# Samuel Ugelstad



## tanker (May 26, 2004)

This was taken at La Spezia june 1969. She was built in 1956 by Furness Shipbuilding Co Ltd Haverton Hill on Tees gt 21177, fos S .Ugelstad Norway.
very good remember!!!


----------



## veikko (Jul 29, 2013)

This tanker was later altered to a diving support vesser and renamed as "Samson Diver". It was scrapped at Finland at late 70's.

There was and article on Stavanger Aftenblad at saturday 3. July 1976: (translated by me to english)

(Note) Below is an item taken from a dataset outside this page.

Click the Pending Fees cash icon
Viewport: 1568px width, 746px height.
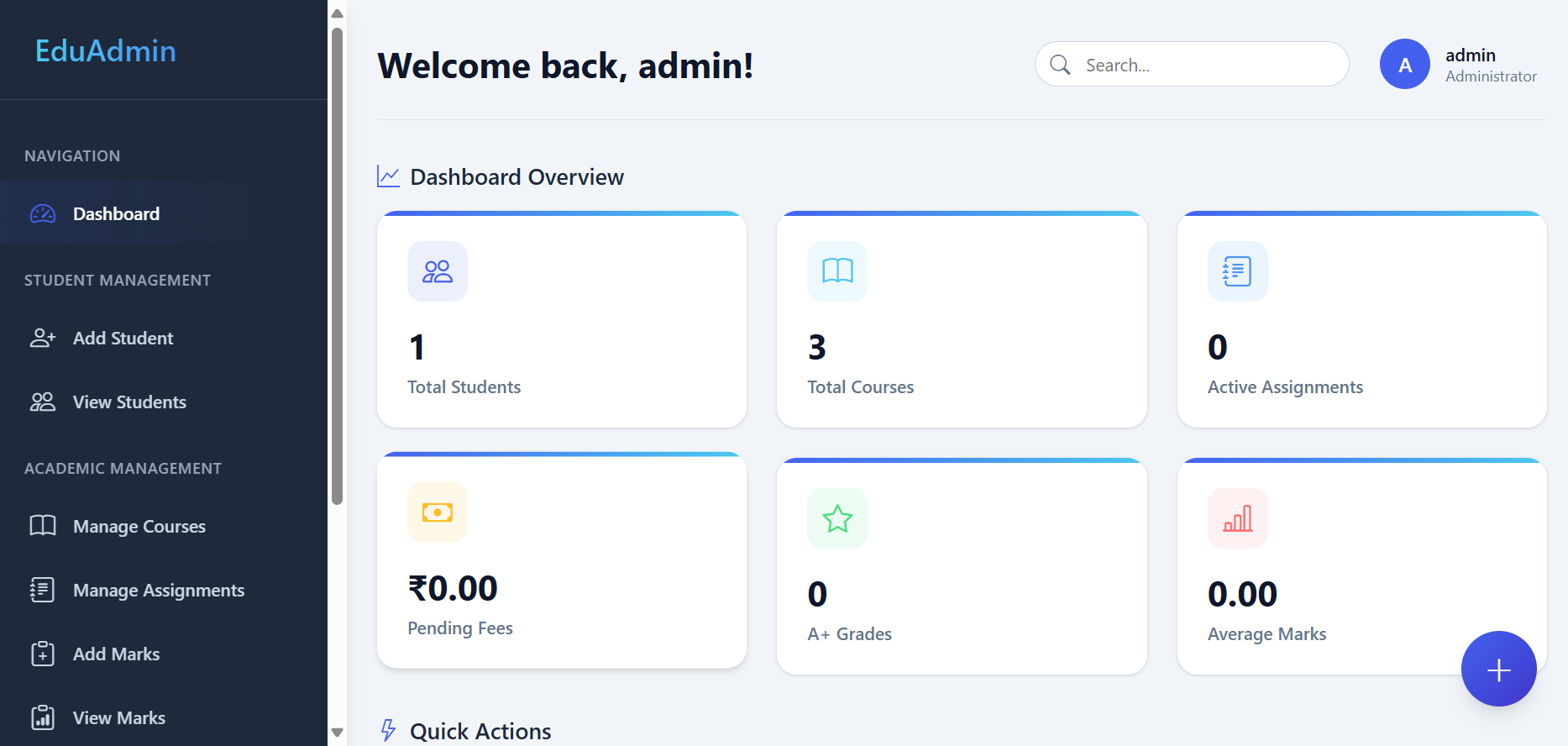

"WORLD'S BIGGEST DIVER VESSEL

Lies on Skagenkaien in Stavanger

Norge's first diver vessel and biggest of its kind in the world, "Samson Diver" of 13 000 brt, lies on Skagenkaien. Ship which is registered in Stavanger, came from Götaverken in Göteborg, where it was changed from tanker to a special ship fo for oil industry.
There is still some interior and painting work to do, so the Götaverken people are still working on board. The ship will be staying at Stavanger until the work is done by the end of July.
It is not decided who shall charter this special ship when it is completed. But it is understood that it will be no problem to find work for this boat.
"Samson Diver" - which earlier was called "Samuel Ugelstad" was 33 900 t.dw. - shall be used fot inspection and construction work i north sea. 
Norchart Norwegian Offshore Services LTD A.s. managed this building project.
During the building was the ship shortened 60 meters and the midship structure was moved to stern. On board is four 250 t double-winches. Also a 3 x 3 meters diving well throught the ship bottom has been constructed for diving bell. This diving bell and decompression equipment on board cost 8-9 million NOK.
Also a helipad and 250-500 t mobile crane were constructed to stern."

It seems that the usage life of Samson Diver was relatively short, because it was scrapped just some years later.

The boat was lying anchored near Koverhar steel mill at Lappohja, Finland over a winter, during which it was looted efficiently by the locals, who "salvaged" all valuable diving equipment, copper and brass out of it. Later the ship was towed to Taalintehdas (Dalsbruk) steel mill at Kemiö (Kimito) where it was scrapped and utilised as raw material.


----------



## veikko (Jul 29, 2013)

The scrapping took place at 1980.

1976 Sold to K/S Kamitoh A/S, Stavanger. Renamed SAMSON DIVER. Converted to diving support vessel at A/B Götaverkens Cityvarv, Gothenburg, Sweden.
About 60 m of the hull taken out, towed to Dalmuir, Clydebank, UK for demolition. New loa: 143,3 m. New tonnage 12.929 brt.

1979 Left Gothenburg in November in tow for Finland and breaking up. Tow broke off Gotland, Sweden but the vessel was later found off the polish coast and towed to Koverhar, Finland. 

1980 superstructure was broken up in March at Koverhar, the hull towed to Hamina, Finland where demolition began in August by Haminan Laivaromu (Hamina Ship Wreck). The Taalintehdas info earlier was not correct. Sorry.


----------